華屋与兵衛(はなやよへい/1799-1858)なる人物がこの握り鮨の考案者とされているのが通説となっている(華屋は花屋、与兵衛は與兵衛とも表記される)。客の目の前で、さっと鮨を握ってみせて食べさせるこのスタイルは、江戸っ子に大いにうけ評判になった。最初は簡易な屋台のような店だったと思われるが、気の短いせっかちな江戸っ子にはぴったりの食べ方だったようで、後に「本所の与兵鮨」は、江戸の三大鮨屋(三鮨とも)と称されるまでになって大繁盛した。ちなみに、江戸の三大鮨屋は他に「松の鮨」「笹巻き鮨」。
今でこそメジャーなった握り鮨だが、もとは江戸の郷土料理の一つに過ぎなかったのである。それが猛スピードで日本全国を席巻し、やがてsushi-barとなって海外でも注目される時代になった。握り鮨は、江戸が誇る特筆すべき食べ物であり食文化といえる。
握り鮨といえば必ず「江戸前」という言葉がついてまわる。それは江戸前の海(現在の東京湾)でとれる魚介類を鮨のネタに使うことからそう呼ばれたものだが、本来は鮨を指す言葉ではなかった。鰻(うなぎ)のことを江戸前と呼んでいたのである。神田川や隅田川で捕れる鰻を蒲焼きにして食べていた。江戸の町づくり自体が家康入府以来、埋め立てが多く堀や川がたくさんあり、鰻の棲息環境が良かったため鰻は豊富に捕れた。食材としての鰻は、やがて圧倒的な人気の握り鮨の登場で、江戸前の名前を譲ることになったのである。
鮨の歴史は古く、握り鮨が現れるまでは「なれ鮨(慣れ鮨、熟れ鮨とも)」や「押し鮨」を人々は食べていた。なれ鮨とは、魚の保存を目的に考えられた料理で、米飯に塩漬けの魚を数カ月以上の時間をかけて漬け込んだもの。米飯の乳酸発酵を利用し、酸っぱくなった魚を食べる(飯は食べられない状態なので捨てる)。現代に残るなれ鮨は、滋賀県の鮒鮨(ふなずし)が有名だ。 押し鮨(箱鮨)は上方から伝わった。酢で味付けをした米飯を箱に入れ、魚をのせ、蓋の上から石などで圧した鮨をいう。これなら一晩で出来上がるばかりか、ご飯も一緒に食べられるので都合がいい。だから早鮨とも呼ばれた。握り鮨は握ってすぐ食べられるので、もちろんこれが一番早い。段階的には、なれ鮨→押し鮨(17世紀後半)→握り鮨(19世紀初頭)という順序で登場した。

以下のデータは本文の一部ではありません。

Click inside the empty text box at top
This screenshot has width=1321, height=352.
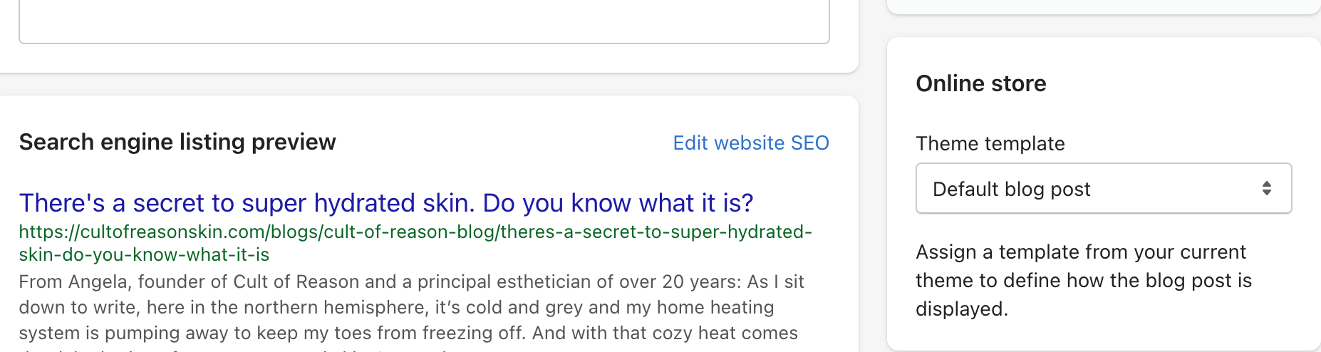424,20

上部図版は、押し鮨を売る屋台。屋台の後ろには押し鮨の箱を担ぎ上げている男も描かれている。江戸市中にはこのような鮨の屋台が数多く出たのだろう。やがて握り鮨が商品の中に入ってきて大流行したということになる。
当時の握り鮨が現代と違うのは、その大きさである。おそらく3倍から4倍はあったと思える。二、三個も食べれば、もうお腹がいっぱいになる量である。値段は一個当たり四文(100円位)、鮨種によっては八文(200円位)で、江戸庶民が気軽に屋台で食べることができた。その一方で目の飛び出るような高級店もあった。三両(30万位)もとる握り鮨屋も現れた。度を超した贅沢な鮨を売ったために、質素・倹約を命じた天保の改革にひっかかり、前述の華屋与兵衛は手鎖(てぐさり)の刑に処せられたという歴史もある。
現代も、気軽に行ける回転鮨もあれば、暖簾をくぐるのが恐い高級店もある。どこか江戸時代と似ている。